Si l'Afrique est la terre mère de l'humanité, l'écriture de son histoire, à l'échelle des siècles, est récente, et étrangère. Ses différentes civilisations n'ont pas laissé de témoignages écrits - à l'exception peut-être des manuscrits de Tombouctou, mais qui sont calligraphiés en arabe. Seulement des langues, des traditions orales, et des objets catalogués aujourd'hui "arts premiers". Si l'on veut connaître cette histoire, il faut donc s'en remettre aux témoignages et récits d'aventuriers, navigateurs, explorateurs, commerçants, ambassadeurs ou simples curieux qui ont sillonné le continent, depuis le VIIIe siècle jusqu'au XVe, période qui correspond grosso modo à notre Moyen Age.
Ou bien aux archéologues contemporains, qui se fondent sur des objets afin de tenter de reconstituer des mondes mal connus. Comme ce petit rhinocéros d'or du XIIIe siècle qui prête son nom au livre de François-Xavier Fauvelle-Aymar, découvert en 1932 en Afrique du Sud, à Mapungubwe, une ville qui a peut-être été la capitale d'un premier royaume embryonnaire du futur pays.

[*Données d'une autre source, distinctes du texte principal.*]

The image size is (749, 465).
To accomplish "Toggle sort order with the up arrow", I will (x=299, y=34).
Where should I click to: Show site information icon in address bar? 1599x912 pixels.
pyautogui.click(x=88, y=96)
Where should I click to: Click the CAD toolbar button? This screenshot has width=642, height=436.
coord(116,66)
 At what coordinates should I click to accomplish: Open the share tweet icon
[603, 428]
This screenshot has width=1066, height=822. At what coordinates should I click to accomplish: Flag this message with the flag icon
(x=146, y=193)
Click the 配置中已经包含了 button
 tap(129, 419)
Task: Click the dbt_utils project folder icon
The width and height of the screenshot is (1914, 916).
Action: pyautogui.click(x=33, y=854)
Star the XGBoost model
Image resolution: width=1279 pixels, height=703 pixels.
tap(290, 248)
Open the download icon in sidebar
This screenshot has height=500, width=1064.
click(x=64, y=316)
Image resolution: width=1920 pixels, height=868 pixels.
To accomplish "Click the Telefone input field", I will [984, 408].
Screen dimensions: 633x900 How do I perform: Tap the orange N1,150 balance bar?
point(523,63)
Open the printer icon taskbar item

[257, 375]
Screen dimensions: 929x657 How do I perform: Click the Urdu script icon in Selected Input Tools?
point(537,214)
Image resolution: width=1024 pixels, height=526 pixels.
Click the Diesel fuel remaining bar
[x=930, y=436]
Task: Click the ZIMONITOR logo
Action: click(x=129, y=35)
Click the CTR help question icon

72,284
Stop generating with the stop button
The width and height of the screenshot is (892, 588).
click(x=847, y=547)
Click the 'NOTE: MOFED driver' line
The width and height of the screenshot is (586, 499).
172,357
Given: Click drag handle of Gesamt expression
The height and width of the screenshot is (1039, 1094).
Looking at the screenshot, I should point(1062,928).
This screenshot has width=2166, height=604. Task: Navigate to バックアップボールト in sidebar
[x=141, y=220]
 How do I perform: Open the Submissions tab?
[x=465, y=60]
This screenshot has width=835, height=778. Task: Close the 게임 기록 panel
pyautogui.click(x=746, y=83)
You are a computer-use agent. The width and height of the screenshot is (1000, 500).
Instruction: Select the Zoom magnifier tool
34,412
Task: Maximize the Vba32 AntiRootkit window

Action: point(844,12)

Fauvelle-Aymar, directeur de recherches au CNRS, spécialiste internationalement reconnu de l'histoire africaine, a ainsi élaboré un ouvrage original et vivant : non point une nouvelle histoire de l'Afrique noire, mais un voyage didactique en 34 étapes, du VIIIe au XVe siècle. Depuis Du Huan, un soldat chinois fait prisonnier en Ouzbékistan en 751, réduit en esclavage, et qui se retrouvera, après bien des tribulations, dans un pays qu'il appelle Molin, où les hommes sont noirs, et qui pourrait correspondre à l'Erythrée actuelle. Plus tard, au XVe siècle, Zhong He, un autre Chinois, eunuque impérial et grand amiral sous la dynastie Ming, un musulman, accostera par deux fois, lors de ses nombreuses expéditions, en Afrique. Peut-être du côté de Malindi, dans l'actuel Kenya. Là même où, en 1498, un certain navigateur parti de Lisbonne, Vasco de Gama, qui venait de contourner l'Afrique par le cap de Bonne-Espérance, fit une ultime escale sur le continent, avant de faire voile vers Calicut, dans le Kerala, et d'y fonder l'empire des Indes portugaises. Entre le Chinois - clin d'oeil à l'actuelle "invasion" de l'Afrique par les fils de l'empire du Milieu - et le Portugais, un Vénitien, Marco Polo, qui traite de Madagascar et de Mogadiscio sans s'y être rendu - pas plus qu'en Chine, prétendent certains. Et bien d'autres voyages, du Ghâna - qui n'était pas le moderne Ghana mais sans doute situé au Niger - décrit par les irremplaçables géographes arabes Al-Bakrî, Al-Idrîsî (auteur d'un atlas dès le XIIe siècle), Ibn Saîd et son continuateur, le prince ayoubbide syrien Abû l'Fidâ, un encyclopédiste, jusqu'à l'Ehtiopie, au Sahara, au Zambèze...
L'Afrique n'a pas attendu les Occidentaux, on le voit, pour participer des échanges internationaux. Ceux-ci, en revanche, en la colonisant et en imposant à ses peuples l'apprentissage de leurs langues, écrites, lui permettront d'entrer dans une seconde phase de son histoire. Mieux connue, bien sûr. Ce Rhinocéros d'or est d'autant plus précieux qu'on y apprend beaucoup.